A Library Wine Club?
June 21, 2008
For years, we've been struggling with how and whether to create a second wine club. Right now, we're one-size-fits-all. Each member of our VINsider Wine Club receives the same selection of wines in each shipment. We have at times toyed with the idea of creating certain customization of shipments, and always retreated due to our unwillingness to accept the added risk of mixups that doing so creates. And, we think of our club as really an introductory sampling of our wines. We rarely include more than one bottle of any particular wine in any year, and have felt that a principal goal of the club is to introduce our members to wines that they might otherwise have overlooked. Club members who love a particular wine can always order more, and we don't want to burden anyone with lots of bottles of something that may not be to their tastes.

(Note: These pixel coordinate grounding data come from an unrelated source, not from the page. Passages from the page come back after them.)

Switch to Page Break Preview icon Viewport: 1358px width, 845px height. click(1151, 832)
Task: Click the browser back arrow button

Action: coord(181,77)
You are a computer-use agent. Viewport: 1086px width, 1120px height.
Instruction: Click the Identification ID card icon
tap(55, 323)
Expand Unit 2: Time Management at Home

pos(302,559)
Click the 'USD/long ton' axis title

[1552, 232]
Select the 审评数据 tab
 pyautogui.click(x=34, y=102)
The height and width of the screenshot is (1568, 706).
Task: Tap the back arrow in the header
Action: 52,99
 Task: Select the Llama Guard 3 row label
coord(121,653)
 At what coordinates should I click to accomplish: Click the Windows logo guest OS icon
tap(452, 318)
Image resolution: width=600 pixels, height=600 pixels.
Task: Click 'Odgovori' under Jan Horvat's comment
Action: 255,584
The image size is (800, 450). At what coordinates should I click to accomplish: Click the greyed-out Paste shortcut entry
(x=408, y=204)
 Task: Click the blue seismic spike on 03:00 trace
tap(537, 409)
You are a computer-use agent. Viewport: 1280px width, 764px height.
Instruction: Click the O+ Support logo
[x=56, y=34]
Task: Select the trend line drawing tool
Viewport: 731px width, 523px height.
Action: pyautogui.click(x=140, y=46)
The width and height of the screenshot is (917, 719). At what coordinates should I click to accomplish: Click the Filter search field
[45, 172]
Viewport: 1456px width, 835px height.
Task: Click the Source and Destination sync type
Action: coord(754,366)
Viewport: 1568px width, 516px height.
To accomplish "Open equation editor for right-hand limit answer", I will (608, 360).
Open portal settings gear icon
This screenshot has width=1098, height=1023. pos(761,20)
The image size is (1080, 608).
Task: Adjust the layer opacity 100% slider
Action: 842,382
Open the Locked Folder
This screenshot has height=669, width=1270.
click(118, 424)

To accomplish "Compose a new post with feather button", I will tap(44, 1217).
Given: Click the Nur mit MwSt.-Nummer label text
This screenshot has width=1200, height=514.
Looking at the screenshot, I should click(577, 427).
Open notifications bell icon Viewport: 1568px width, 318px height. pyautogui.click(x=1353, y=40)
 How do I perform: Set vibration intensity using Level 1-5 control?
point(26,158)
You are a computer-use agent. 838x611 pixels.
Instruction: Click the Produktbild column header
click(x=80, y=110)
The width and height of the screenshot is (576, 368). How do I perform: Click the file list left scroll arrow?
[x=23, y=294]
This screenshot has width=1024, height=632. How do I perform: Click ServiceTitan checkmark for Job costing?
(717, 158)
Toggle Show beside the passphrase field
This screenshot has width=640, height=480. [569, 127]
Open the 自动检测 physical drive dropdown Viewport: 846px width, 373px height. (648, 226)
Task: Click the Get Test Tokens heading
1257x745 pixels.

The benefit of introducing a wine through a shipment to our club members was driven home to me today when I showed around a couple of club members and, at the end of our tasting, pulled two of our Vin de Paille dessert wines -- the Vin de Paille white blend and the Mourvedre-based Sacrerouge -- out of the back. They commented that they'd always seen the dessert wines on our order form, but because they hadn't received them in a shipment (we don't make enough to send even one bottle to each club member) they hadn't ever felt comfortable pulling the trigger and ordering.
The one wine that we've always struggled with how to share has been our Panoplie. It's an elite wine, really the best that we can produce in any vintage, and is priced accordingly. It's $95 retail, and even with the 20% wine club discount, it's still an expensive wine. We absolutely believe that it's worth the tariff, and the press that the wine has received (the most recent 2005 got a 94-96 from Parker and a 94 from Tanzer's IWC) supports that. The wine sells out, even with a 2-bottle order limit, within weeks of its release. Still, as we price our club shipments at 20% off of the retail prices of the included wines, its inclusion in a shipment puts pressure on the price of that shipment. We keep the shipment within our promised range of $150 to $190 by selecting other, less expensive, wines to complement it. Nevertheless, we receive a handful of comments each spring from VINsiders who challenge why we include such an expensive wine in their shipment. Our explanation always has been that we feel, if we can include the very best wine we make to all our club members while keeping the overall shipment price within the range we promise, it's a net benefit to them. Most accept this explanation, although one or two decide each spring that the club no longer suits them for that reason. I think I saw four or five responses in our recent canceled member survey (I wrote on this with respect to wine shipping costs a few months back) that listed this as a primary reason for cancellation.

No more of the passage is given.